Prenons-nous le temps de faire silence près du Christ, de nous retremper dans son l’intimité ? Peut-être en profitant d’un temps de vacances.

Sommes-nous, comme notre Maître, attentifs aux besoins et aux attentes des gens de notre temps, qui souvent courent, ici et  là, à la recherche d’un miracle, d’une guérison ? Sommes-nous compatissants à leurs souffrances, à leurs problèmes de vie ? Qu’est-ce que nous pouvons leur offrir ? Comme Jésus, est-ce que  nous avons le souci de leur donner la Parole pour nourrir leur foi ?

 

Ensemble prions

Chant : Sur les routes des hommes p. 312

Pour les pasteurs d’Église, afin que l’esprit de sagesse et de discernement leur soit toujours donné pour guider le peuple qui leur est confié, prions le Seigneur.
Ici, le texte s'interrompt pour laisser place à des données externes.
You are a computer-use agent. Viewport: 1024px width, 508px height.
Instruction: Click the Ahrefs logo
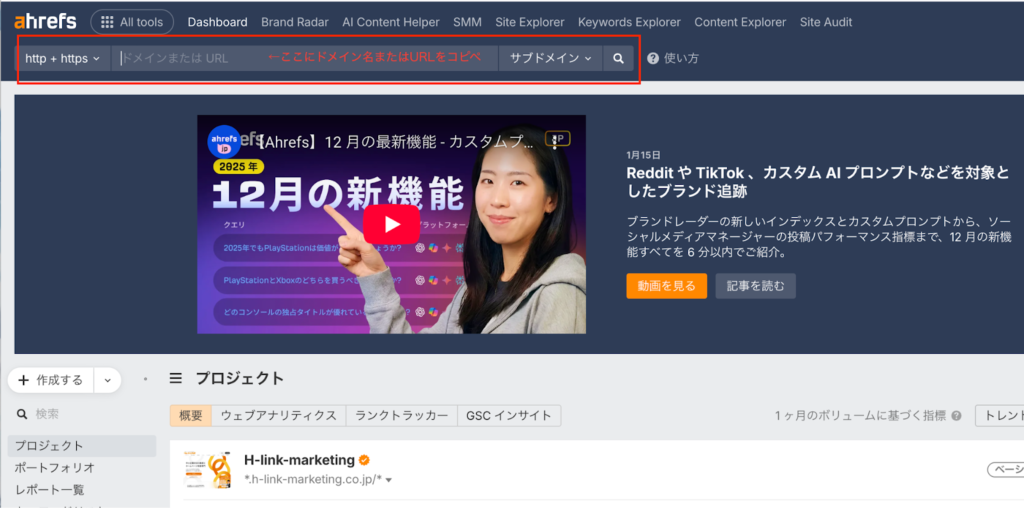tap(46, 22)
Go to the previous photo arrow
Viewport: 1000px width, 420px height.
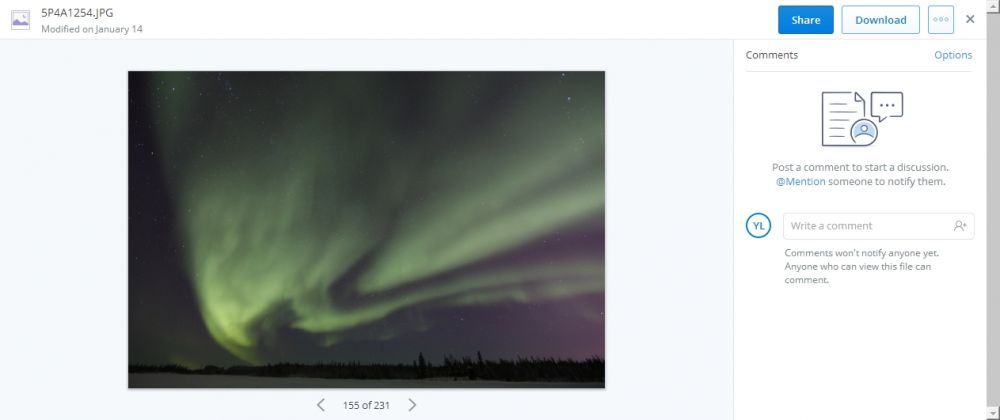pyautogui.click(x=321, y=405)
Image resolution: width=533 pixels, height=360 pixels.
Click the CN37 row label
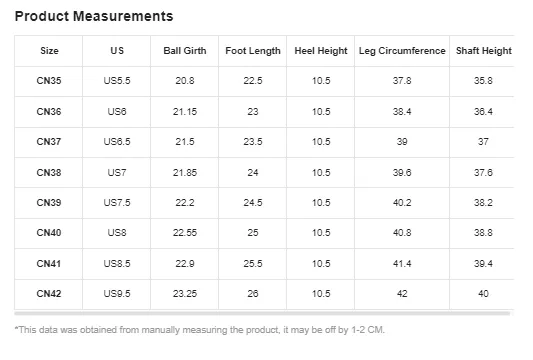49,141
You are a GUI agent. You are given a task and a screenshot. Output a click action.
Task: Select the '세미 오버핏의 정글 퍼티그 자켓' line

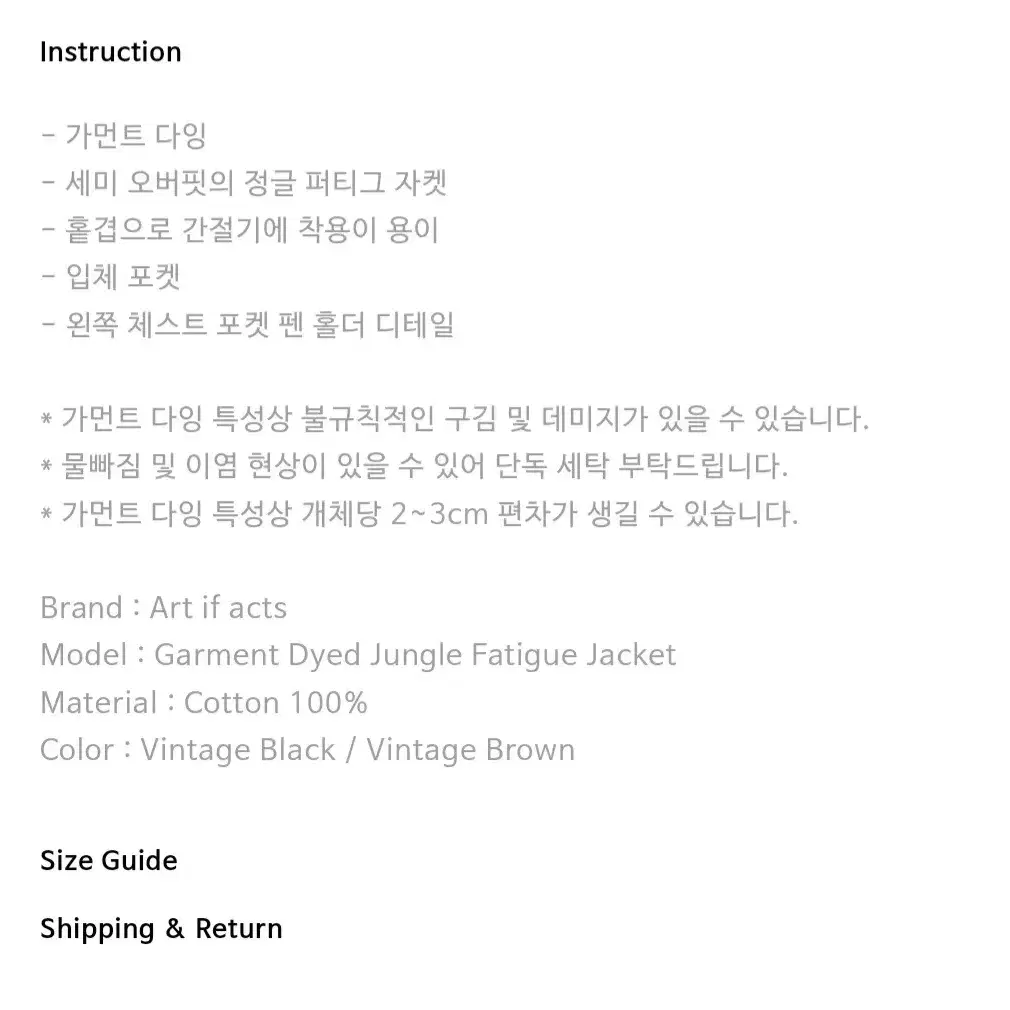click(243, 183)
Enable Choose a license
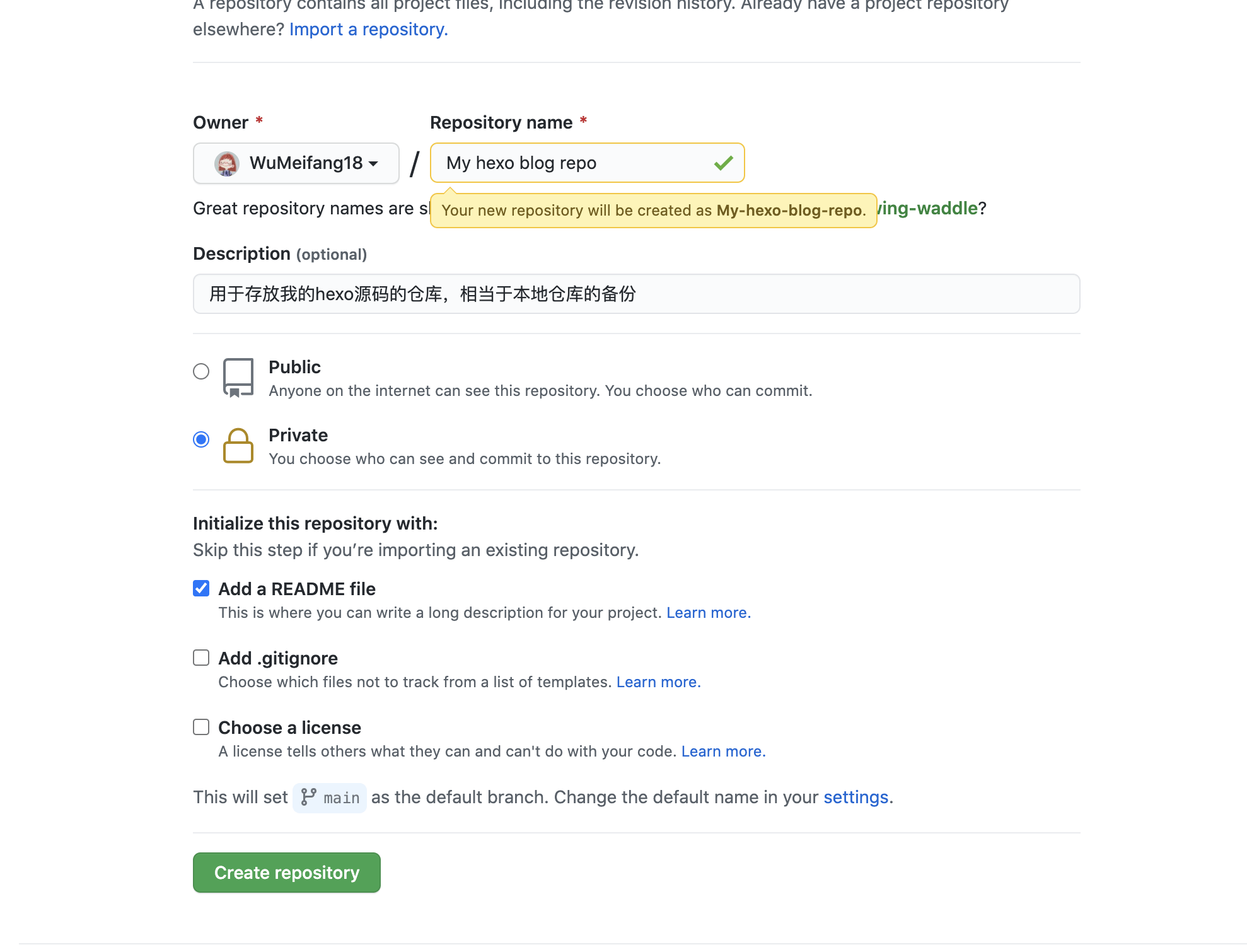Image resolution: width=1247 pixels, height=952 pixels. pyautogui.click(x=200, y=727)
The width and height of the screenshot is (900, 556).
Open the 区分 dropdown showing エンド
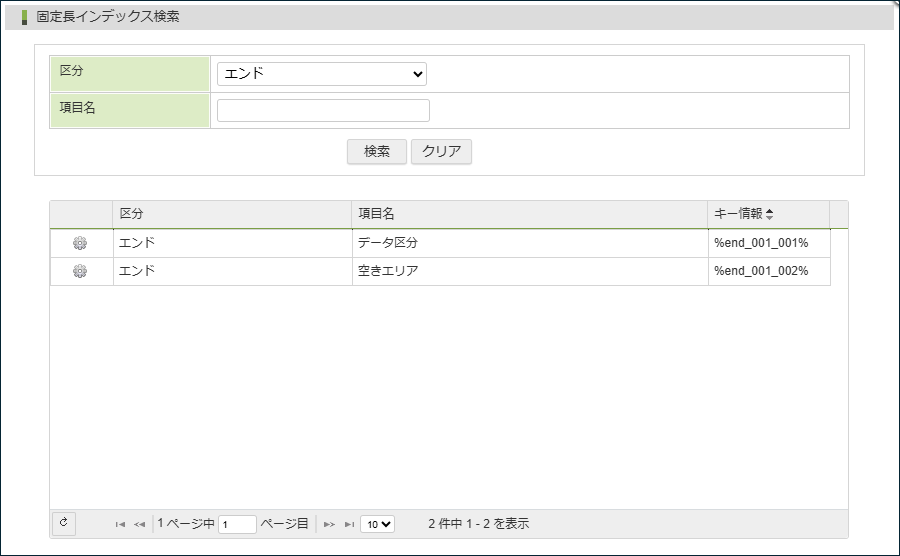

Tous : Seigneur, entends notre prière.

Pour les parents, les catéchistes, qui s’efforcent de faire connaître le Christ et son Évangile aux enfants, prions le Seigneur

Pour tous ceux qui sont à la recherche d’un sens à leur vie, pour tous ceux qui sont dans la détresse : qu’ils puissent rencontrer sur leur route de vrais témoins du Christ et de sa bonté., prions le Seigneur. 

Pour tous les hommes et toutes les femmes de bonne volonté  : qu’ils soient hommes et femmes de compassion.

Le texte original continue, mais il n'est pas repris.